#### Records provided:
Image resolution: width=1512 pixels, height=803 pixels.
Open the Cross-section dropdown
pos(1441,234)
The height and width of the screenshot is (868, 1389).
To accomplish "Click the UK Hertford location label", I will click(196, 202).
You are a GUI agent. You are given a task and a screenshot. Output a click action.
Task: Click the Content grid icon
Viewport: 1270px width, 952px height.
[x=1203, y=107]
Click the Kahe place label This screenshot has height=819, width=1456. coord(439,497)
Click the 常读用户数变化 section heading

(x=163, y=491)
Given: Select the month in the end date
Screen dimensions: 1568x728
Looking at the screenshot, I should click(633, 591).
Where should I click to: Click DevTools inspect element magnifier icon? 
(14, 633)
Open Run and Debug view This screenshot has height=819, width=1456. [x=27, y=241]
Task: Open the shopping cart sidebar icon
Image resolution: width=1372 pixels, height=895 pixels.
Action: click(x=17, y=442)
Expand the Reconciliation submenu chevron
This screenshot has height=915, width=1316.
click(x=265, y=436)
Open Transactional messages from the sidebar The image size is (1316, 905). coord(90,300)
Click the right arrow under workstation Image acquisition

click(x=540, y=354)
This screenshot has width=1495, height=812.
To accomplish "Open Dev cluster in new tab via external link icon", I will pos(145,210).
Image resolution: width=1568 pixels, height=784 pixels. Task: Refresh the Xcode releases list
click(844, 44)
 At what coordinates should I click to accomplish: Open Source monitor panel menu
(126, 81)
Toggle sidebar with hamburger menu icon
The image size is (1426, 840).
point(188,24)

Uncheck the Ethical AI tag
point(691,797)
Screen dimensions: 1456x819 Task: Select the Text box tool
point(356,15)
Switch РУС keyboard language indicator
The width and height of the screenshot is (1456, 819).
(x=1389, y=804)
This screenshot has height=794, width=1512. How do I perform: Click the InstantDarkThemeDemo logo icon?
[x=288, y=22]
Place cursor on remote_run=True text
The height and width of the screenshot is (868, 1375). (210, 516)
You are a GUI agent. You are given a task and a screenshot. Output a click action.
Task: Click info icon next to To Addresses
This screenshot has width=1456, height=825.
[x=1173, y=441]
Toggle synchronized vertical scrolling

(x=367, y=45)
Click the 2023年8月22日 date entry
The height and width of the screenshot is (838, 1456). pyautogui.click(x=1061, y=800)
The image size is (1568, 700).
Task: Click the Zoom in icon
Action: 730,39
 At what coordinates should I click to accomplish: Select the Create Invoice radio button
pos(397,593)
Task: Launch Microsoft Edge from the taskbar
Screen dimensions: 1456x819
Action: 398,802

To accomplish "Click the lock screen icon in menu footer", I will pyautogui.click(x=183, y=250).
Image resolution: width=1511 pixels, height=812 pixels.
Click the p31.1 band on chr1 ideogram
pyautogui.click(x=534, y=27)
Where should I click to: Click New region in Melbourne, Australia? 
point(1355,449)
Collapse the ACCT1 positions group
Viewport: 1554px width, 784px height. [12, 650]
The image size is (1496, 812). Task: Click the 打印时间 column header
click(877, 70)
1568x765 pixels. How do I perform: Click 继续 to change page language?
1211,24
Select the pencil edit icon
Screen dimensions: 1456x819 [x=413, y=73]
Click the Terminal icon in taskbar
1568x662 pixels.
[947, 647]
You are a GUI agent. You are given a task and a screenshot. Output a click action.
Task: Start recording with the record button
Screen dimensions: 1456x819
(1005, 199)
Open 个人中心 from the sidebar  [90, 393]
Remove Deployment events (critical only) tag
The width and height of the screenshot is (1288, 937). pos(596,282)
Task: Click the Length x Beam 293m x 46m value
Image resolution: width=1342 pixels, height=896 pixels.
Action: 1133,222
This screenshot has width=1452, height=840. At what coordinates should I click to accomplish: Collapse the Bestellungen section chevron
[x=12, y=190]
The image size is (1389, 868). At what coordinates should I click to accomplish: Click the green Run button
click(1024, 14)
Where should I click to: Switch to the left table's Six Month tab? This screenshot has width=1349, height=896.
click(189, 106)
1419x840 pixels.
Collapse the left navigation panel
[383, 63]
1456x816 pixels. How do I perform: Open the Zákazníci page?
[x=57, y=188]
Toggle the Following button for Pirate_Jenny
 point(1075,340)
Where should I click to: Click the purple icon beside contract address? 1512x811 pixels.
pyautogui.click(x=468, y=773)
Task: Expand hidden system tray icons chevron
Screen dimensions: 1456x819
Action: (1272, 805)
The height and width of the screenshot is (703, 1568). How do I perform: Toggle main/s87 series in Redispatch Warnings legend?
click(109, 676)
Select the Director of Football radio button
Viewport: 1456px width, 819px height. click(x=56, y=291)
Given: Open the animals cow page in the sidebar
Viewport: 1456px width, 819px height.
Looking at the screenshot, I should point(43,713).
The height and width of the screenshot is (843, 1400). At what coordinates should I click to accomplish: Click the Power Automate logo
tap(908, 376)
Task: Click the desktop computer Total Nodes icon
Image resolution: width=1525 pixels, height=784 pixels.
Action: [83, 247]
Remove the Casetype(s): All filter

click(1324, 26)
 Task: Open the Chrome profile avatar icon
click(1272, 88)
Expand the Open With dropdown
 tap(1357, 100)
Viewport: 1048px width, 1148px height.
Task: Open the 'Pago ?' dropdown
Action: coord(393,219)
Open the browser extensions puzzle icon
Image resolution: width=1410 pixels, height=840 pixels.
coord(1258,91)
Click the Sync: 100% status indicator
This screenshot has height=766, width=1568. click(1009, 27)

#### Work to be completed:
Taking the listing above as the source, transcribe only the lines starting at the line with "Click the Kahe" and going through the line with "Task: Open the shopping cart sidebar icon", unaltered and with both ends included.

#### Solved problem:
Click the Kahe place label This screenshot has height=819, width=1456. coord(439,497)
Click the 常读用户数变化 section heading

(x=163, y=491)
Given: Select the month in the end date
Screen dimensions: 1568x728
Looking at the screenshot, I should click(633, 591).
Where should I click to: Click DevTools inspect element magnifier icon? 
(14, 633)
Open Run and Debug view This screenshot has height=819, width=1456. [x=27, y=241]
Task: Open the shopping cart sidebar icon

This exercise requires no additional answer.